***** Material provided *****
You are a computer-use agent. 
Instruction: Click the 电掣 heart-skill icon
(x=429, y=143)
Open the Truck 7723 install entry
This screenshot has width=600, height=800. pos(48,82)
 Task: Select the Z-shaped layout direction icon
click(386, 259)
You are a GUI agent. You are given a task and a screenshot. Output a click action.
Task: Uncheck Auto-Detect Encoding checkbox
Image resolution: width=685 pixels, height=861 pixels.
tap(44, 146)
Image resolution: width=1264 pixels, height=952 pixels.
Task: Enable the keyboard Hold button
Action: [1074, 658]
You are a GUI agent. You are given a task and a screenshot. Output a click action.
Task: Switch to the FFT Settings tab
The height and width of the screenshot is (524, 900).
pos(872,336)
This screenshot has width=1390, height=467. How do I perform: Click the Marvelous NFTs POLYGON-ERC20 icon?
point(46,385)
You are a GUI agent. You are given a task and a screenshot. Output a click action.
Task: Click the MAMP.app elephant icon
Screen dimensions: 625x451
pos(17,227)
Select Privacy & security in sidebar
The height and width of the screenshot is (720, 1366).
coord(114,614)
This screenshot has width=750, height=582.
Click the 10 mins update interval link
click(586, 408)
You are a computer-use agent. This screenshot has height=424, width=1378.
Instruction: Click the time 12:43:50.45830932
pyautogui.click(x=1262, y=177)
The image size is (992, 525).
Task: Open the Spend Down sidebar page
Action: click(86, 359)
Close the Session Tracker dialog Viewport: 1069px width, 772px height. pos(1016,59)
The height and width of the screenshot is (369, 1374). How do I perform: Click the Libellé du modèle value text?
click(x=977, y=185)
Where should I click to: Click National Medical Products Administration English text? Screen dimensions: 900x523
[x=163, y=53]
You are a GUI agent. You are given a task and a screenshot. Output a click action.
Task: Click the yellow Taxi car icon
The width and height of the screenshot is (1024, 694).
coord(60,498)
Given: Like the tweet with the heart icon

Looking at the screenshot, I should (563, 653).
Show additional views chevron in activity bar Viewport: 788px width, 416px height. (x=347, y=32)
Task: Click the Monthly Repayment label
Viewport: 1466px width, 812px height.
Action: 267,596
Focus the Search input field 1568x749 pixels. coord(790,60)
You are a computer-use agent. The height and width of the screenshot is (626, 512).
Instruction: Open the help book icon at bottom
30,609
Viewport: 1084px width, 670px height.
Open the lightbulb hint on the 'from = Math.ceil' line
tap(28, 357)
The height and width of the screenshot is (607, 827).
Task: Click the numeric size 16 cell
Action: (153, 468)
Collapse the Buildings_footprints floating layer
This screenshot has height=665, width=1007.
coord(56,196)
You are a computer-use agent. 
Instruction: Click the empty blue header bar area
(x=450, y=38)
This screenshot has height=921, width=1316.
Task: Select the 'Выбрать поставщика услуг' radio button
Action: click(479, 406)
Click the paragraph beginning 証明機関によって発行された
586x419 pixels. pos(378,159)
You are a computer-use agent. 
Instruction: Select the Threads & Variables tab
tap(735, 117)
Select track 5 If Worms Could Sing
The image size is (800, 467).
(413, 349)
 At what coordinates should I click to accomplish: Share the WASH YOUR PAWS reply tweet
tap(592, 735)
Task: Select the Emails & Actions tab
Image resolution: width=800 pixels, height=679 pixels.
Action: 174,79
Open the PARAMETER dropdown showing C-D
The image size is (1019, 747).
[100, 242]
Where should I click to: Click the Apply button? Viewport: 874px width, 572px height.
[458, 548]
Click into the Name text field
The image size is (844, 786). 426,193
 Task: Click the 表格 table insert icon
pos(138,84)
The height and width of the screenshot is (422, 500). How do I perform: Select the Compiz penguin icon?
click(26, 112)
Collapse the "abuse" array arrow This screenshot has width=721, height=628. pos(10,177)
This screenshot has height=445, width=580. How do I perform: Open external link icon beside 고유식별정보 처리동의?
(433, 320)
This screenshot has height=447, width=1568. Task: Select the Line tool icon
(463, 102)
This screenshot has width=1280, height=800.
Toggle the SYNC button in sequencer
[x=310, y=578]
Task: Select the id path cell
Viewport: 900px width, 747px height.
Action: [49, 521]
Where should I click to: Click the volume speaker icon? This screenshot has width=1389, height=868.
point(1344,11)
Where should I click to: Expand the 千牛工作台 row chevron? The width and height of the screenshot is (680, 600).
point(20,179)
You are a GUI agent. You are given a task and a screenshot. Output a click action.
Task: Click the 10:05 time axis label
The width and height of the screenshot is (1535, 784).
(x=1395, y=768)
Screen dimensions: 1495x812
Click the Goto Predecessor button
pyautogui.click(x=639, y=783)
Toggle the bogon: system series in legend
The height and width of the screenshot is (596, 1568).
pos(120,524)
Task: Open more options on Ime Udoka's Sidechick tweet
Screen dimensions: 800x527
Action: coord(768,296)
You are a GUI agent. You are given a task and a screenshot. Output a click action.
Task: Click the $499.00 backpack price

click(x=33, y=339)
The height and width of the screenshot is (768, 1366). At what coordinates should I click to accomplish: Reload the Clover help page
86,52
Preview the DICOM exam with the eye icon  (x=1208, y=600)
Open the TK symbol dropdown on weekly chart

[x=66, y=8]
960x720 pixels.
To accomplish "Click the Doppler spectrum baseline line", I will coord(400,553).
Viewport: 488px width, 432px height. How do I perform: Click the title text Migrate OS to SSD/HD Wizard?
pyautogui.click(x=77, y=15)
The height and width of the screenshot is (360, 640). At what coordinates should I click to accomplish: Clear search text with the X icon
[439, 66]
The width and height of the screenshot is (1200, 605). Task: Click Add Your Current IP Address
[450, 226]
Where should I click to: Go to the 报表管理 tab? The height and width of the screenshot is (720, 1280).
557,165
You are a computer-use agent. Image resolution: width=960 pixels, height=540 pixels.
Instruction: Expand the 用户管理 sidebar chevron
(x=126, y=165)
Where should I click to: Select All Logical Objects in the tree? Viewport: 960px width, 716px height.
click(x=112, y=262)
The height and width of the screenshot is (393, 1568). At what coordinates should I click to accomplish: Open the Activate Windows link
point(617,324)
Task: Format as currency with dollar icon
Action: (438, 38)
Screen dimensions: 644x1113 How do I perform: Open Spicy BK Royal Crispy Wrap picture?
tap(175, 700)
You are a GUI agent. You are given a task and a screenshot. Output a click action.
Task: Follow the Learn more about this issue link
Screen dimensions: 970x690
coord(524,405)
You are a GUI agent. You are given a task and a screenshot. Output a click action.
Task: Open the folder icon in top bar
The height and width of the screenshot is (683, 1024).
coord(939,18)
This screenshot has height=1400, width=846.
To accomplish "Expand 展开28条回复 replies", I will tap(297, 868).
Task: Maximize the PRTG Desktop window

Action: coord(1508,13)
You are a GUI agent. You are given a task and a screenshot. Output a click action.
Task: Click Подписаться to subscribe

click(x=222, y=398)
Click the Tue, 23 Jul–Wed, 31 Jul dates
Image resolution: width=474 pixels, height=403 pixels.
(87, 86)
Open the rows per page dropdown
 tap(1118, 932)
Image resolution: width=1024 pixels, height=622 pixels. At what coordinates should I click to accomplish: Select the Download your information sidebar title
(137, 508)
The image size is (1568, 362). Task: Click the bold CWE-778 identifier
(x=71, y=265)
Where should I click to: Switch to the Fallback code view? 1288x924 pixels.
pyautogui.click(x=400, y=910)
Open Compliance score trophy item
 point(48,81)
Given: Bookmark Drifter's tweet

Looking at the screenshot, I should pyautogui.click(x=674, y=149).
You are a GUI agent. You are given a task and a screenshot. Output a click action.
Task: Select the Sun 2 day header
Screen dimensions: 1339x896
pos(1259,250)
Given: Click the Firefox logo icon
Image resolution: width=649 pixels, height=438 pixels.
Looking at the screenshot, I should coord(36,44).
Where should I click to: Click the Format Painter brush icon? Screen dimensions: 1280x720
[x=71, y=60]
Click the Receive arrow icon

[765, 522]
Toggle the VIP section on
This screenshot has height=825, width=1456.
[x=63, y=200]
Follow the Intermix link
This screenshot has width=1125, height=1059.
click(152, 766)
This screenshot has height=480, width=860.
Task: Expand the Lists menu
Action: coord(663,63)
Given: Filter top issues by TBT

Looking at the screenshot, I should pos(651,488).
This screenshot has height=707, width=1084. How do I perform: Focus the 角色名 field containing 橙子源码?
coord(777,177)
*****
What you have to do: In the material above, find the lines that contain "more" and show them.

Worked solution:
Task: Open more options on Ime Udoka's Sidechick tweet
Task: Follow the Learn more about this issue link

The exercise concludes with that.